Factory Orders fell 1% in May after increasing 1.8% in April. Durable Goods orders fell 2.3% while capital goods orders, which is a proxy for business capital expenditures, fell 0.3%.

Last week stocks rallied as it looks like Brexit didn’t trigger a financial crisis. Bonds continued their march higher and yield curves flattened, which is a recessionary pattern. Generally speaking, when the stock market and the bond market disagree, the bond market is usually right. That said, Italy is injecting more capital into its weak banking system, but that issue predates Brexit.

Speaking of Italy, they may be the next one out of the EU, as they have issues with their banks and cannot come to the aid of banks without giving investors a haircut according to EU rules. Since about half of Italian bank debt is held by ordinary Italians, no politician wants to suggest that investors lose money on a bailout. Plus their debt to GDP ratio is 1.3x, which gives them little maneuvering room.

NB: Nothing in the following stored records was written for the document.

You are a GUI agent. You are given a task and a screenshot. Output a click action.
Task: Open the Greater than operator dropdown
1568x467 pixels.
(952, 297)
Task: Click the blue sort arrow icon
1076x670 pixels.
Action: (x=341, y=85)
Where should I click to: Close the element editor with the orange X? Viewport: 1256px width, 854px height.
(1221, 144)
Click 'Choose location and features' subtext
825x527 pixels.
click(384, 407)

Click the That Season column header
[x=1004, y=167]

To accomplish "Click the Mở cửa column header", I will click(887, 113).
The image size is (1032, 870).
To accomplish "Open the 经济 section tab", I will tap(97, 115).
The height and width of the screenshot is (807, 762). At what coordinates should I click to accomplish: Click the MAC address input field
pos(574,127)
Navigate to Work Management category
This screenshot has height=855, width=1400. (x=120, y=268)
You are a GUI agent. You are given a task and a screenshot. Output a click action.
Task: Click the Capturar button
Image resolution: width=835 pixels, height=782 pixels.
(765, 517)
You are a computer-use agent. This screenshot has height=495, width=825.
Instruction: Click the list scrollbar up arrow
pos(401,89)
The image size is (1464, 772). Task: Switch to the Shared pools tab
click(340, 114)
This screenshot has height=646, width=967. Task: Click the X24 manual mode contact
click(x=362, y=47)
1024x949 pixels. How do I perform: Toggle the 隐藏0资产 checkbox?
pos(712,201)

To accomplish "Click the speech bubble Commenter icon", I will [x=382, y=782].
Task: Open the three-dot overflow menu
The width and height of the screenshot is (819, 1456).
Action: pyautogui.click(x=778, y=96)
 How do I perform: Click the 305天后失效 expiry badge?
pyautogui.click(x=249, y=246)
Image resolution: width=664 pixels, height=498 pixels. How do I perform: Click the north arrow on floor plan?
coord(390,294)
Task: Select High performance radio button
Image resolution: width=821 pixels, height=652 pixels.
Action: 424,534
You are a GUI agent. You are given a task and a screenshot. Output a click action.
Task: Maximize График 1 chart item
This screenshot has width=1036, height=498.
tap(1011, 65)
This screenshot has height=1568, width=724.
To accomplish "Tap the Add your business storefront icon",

Brexit and the rise of Donald Trump are symptoms of a bigger problem: a lack of trust in government and institutions like the media. Some say we need to learn to trust the government. Other say we need to push Facebook to use its algorithms in order to show opposing viewpoints more often. Bottom line, we are more polarized than ever before, and no matter who wins in November, gridlock will be the name of the game. Both parties are focused on one thing: a potential 3 or 4 Supreme Court nominees, which would ideologically skew the Court for a generation.

Home prices rose 5.9% in May, according to Corelogic.

Loan performance increased in the first quarter, according to the OCC. Performing loans are up 0.7% YOY, while foreclosures have declined to 0.4% to 0.9%.

53 Responses

  1. Frist!

    And people should not trust their government. That’s a very healthy instinct. Good news!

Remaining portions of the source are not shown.